Aim of the task
Rewrite every one of the following items, putting "Change" wherever "Switch" appears and leaving everything else the same.

Data entries
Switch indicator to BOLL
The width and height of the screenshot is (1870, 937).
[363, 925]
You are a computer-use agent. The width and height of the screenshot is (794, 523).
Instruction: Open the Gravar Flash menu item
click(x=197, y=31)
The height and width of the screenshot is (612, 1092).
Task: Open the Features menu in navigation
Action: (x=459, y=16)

Exercise result
Change indicator to BOLL
The width and height of the screenshot is (1870, 937).
[363, 925]
You are a computer-use agent. The width and height of the screenshot is (794, 523).
Instruction: Open the Gravar Flash menu item
click(x=197, y=31)
The height and width of the screenshot is (612, 1092).
Task: Open the Features menu in navigation
Action: (x=459, y=16)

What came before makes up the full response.